5_Parallel_Memory_System

Outside of the GPU itself, the memory subsystem is the most important determiner of the performance of a graphics system. Graphics workloads demand very high transfer rates to and from memory. Pixel write and blend (read-modifywrite) operations, depth buffer reads and writes, and texture map reads, as well as command and object vertex and attribute data reads, comprise the majority of memory traffic.
在GPU本身之外,存储器子系统是图形系统性能的最重要的决定因素。 图形工作负载需要非常高的内存传输速率。 像素写入和混合(读取 - 修改写入)操作,深度缓冲区读取和写入以及纹理映射读取以及命令和对象顶点和属性数据读取构成了大部分内存流量。

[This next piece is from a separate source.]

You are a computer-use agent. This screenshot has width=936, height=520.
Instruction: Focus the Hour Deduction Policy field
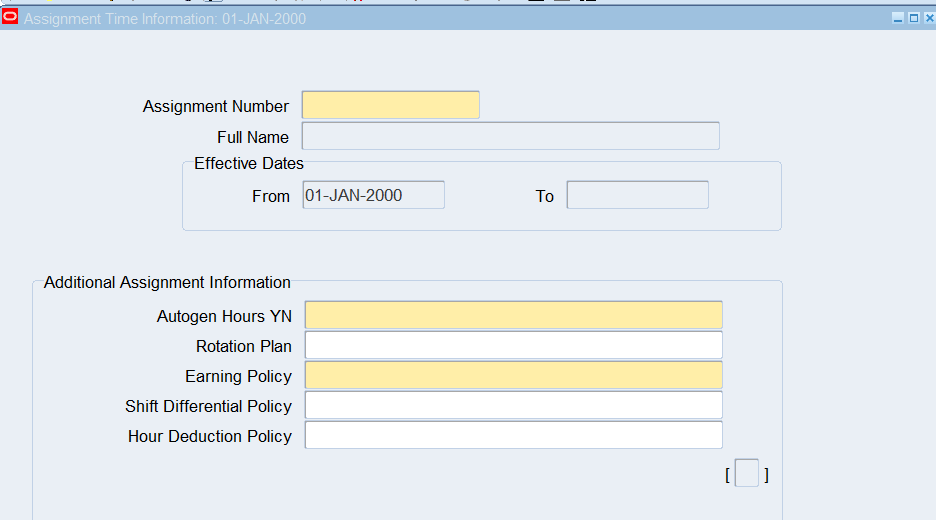513,435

Modern GPUs are highly parallel, as shown in Figure C.2.5. For example, the GeForce 8800 can process 32 pixels per clock, at 600 MHz. Each pixel typically requires a color read and write and a depth read and write of a 4-byte pixel. Usually an average of two or three texels of four bytes each are read to generate the pixel’s color. So for a typical case, there is a demand of 28 bytes times 32 pixels = 896 bytes per clock. Clearly the bandwidth demand on the memory system is enormous.
现代GPU高度并行,如图C.2.5所示。 例如,GeForce 8800每时钟可处理32个像素,频率为600 MHz。 每个像素通常需要颜色读取和写入以及4字节像素的深度读取和写入。 通常,读取平均每个四个字节的两个或三个纹素,以生成像素的颜色。 因此,对于典型情况,需要28个字节乘以32个像素=每个时钟896个字节。 显然,存储系统的带宽需求是巨大的。

To supply these requirements, GPU memory systems have the following characteristics:
为满足这些要求,GPU内存系统具有以下特征:

  • They are wide, meaning there are a large number of pins to convey data between the GPU and its memory devices, and the memory array itself comprises many DRAM chips to provide the full total data bus width. 它们很宽,意味着有大量的引脚在GPU和它的存储器设备之间传送数据,并且存储器阵列本身包括许多DRAM芯片以提供完整的总数据总线宽度。

  • They are fast, meaning aggressive signaling techniques are used to maximize the data rate (bits/second) per pin. 它们很快,意味着积极的信令技术用于最大化每个引脚的数据速率(位/秒)。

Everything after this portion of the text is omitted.